Records for this task
□ □ □
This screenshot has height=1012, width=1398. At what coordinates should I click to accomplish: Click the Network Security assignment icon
□ □ □
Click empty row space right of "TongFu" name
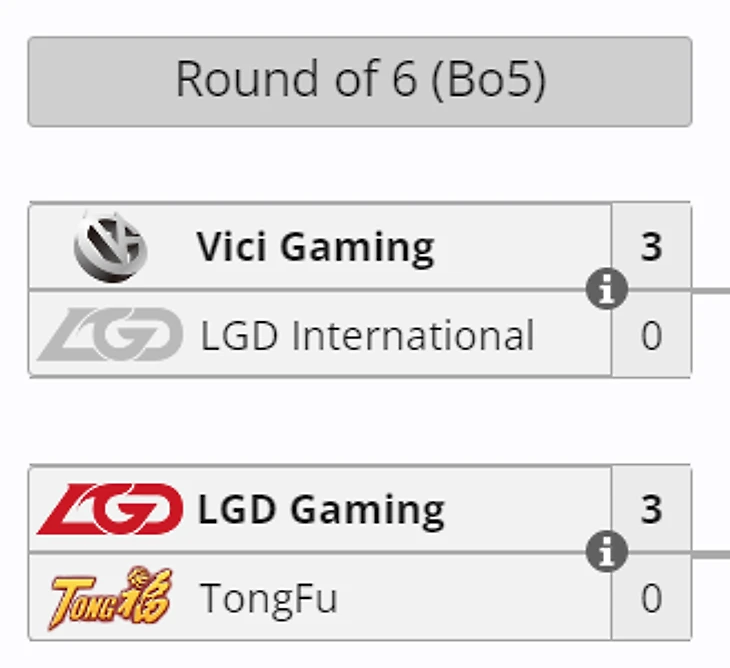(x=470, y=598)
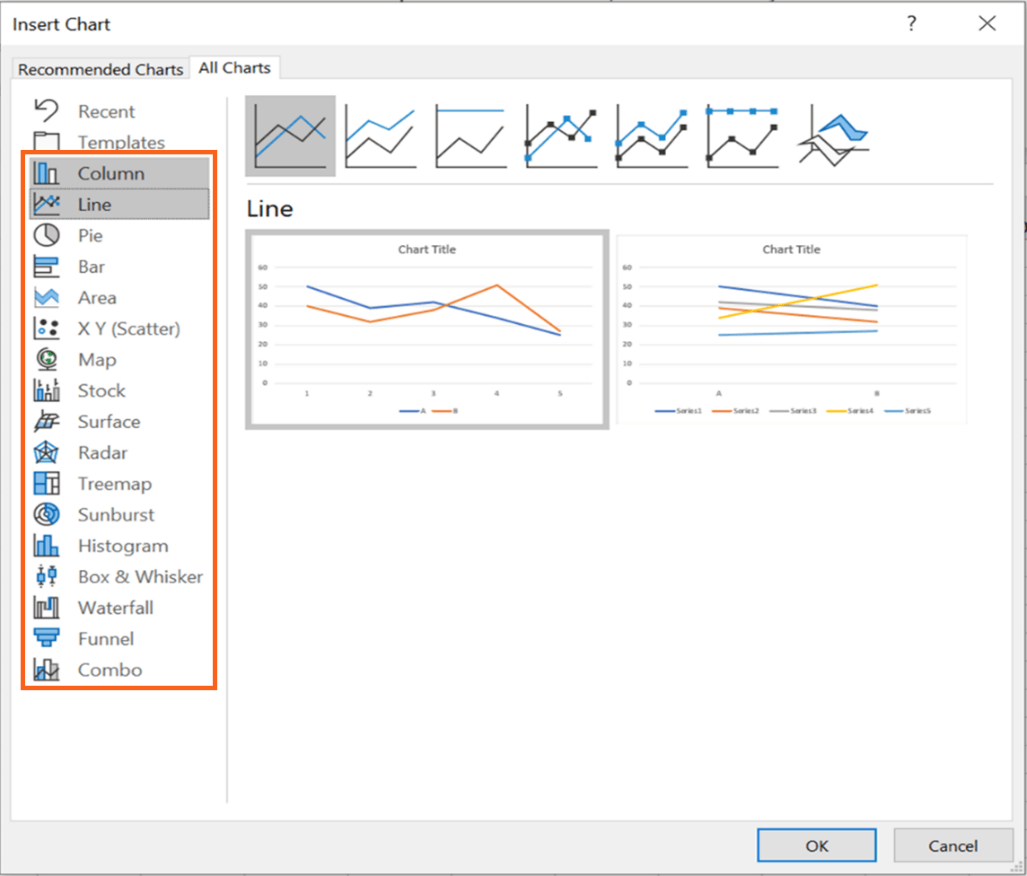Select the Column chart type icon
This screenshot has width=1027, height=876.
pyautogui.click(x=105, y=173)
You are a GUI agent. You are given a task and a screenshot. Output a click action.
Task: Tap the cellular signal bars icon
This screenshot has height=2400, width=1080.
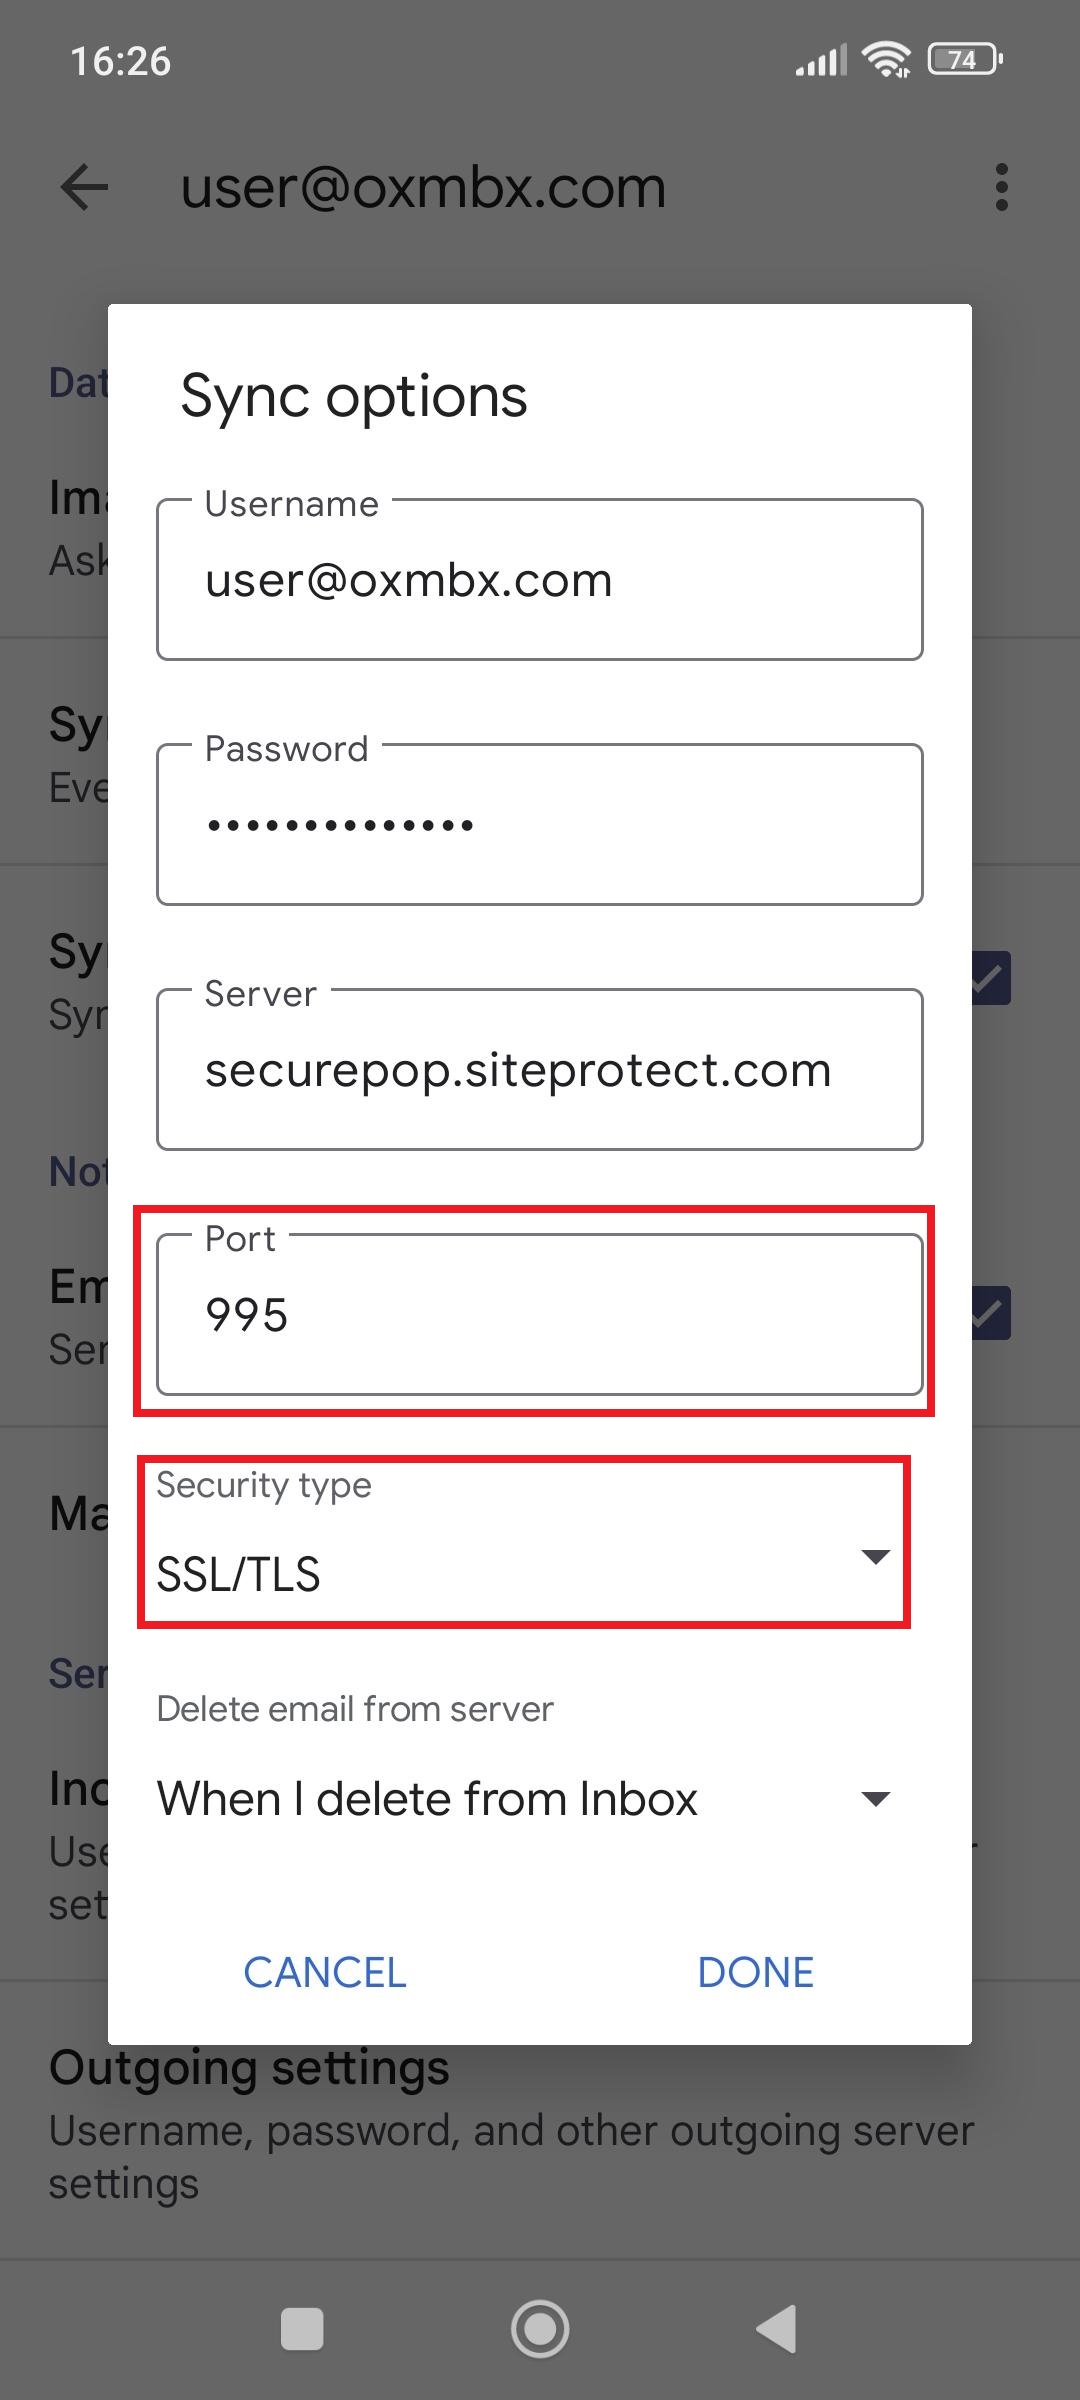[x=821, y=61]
□ □ □
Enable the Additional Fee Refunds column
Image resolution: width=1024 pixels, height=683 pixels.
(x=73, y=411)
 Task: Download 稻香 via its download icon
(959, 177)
□ □ □
Directions for this task
Each line above from the one containing "Click empty row" through the one containing "Task: Tap the cellular signal bars icon" is to be returned verbatim. Nothing else, and no pictures.

Result of this task
Click empty row space right of "TongFu" name
(x=470, y=598)
Select the Column chart type icon
This screenshot has width=1027, height=876.
pyautogui.click(x=105, y=173)
You are a GUI agent. You are given a task and a screenshot. Output a click action.
Task: Tap the cellular signal bars icon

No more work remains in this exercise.